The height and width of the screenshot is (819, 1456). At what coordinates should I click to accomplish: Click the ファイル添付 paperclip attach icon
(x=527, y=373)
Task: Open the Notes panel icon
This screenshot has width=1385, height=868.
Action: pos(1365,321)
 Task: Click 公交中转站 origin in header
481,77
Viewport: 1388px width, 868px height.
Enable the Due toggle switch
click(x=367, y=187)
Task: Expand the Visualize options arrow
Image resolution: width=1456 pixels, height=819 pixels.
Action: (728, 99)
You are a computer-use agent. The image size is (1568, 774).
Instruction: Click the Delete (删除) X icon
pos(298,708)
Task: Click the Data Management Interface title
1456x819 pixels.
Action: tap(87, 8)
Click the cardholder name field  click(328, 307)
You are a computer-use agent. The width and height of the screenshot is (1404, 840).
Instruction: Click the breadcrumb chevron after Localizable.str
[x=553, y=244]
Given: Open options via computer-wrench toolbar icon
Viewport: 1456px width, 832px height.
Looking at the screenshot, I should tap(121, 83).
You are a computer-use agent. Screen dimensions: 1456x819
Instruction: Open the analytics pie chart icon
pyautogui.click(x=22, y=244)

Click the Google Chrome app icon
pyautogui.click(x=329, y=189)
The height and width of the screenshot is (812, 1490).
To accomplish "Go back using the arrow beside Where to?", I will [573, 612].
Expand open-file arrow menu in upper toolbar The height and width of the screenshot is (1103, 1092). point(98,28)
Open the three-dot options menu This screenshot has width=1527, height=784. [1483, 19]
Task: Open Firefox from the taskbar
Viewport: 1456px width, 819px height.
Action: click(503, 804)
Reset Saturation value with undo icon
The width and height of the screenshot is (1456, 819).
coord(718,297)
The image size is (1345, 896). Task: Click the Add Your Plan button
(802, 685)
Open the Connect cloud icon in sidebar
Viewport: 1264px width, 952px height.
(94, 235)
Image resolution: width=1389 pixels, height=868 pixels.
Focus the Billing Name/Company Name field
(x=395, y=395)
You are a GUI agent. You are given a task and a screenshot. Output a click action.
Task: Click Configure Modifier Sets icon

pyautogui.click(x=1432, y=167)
---*---
▸ **TASK INSTRUCTIONS**
Go to the line with "1456x819 pixels." and set down that line and every line after it, through the end of the material above, word for word.

▸ **RESULT OF THIS EXERCISE**
1456x819 pixels.
Action: tap(87, 8)
Click the cardholder name field  click(328, 307)
You are a computer-use agent. The width and height of the screenshot is (1404, 840).
Instruction: Click the breadcrumb chevron after Localizable.str
[x=553, y=244]
Given: Open options via computer-wrench toolbar icon
Viewport: 1456px width, 832px height.
Looking at the screenshot, I should tap(121, 83).
You are a computer-use agent. Screen dimensions: 1456x819
Instruction: Open the analytics pie chart icon
pyautogui.click(x=22, y=244)

Click the Google Chrome app icon
pyautogui.click(x=329, y=189)
The height and width of the screenshot is (812, 1490).
To accomplish "Go back using the arrow beside Where to?", I will [573, 612].
Expand open-file arrow menu in upper toolbar The height and width of the screenshot is (1103, 1092). point(98,28)
Open the three-dot options menu This screenshot has width=1527, height=784. [1483, 19]
Task: Open Firefox from the taskbar
Viewport: 1456px width, 819px height.
Action: click(503, 804)
Reset Saturation value with undo icon
The width and height of the screenshot is (1456, 819).
coord(718,297)
The image size is (1345, 896). Task: Click the Add Your Plan button
(802, 685)
Open the Connect cloud icon in sidebar
Viewport: 1264px width, 952px height.
(94, 235)
Image resolution: width=1389 pixels, height=868 pixels.
Focus the Billing Name/Company Name field
(x=395, y=395)
You are a GUI agent. You are given a task and a screenshot. Output a click action.
Task: Click Configure Modifier Sets icon

pyautogui.click(x=1432, y=167)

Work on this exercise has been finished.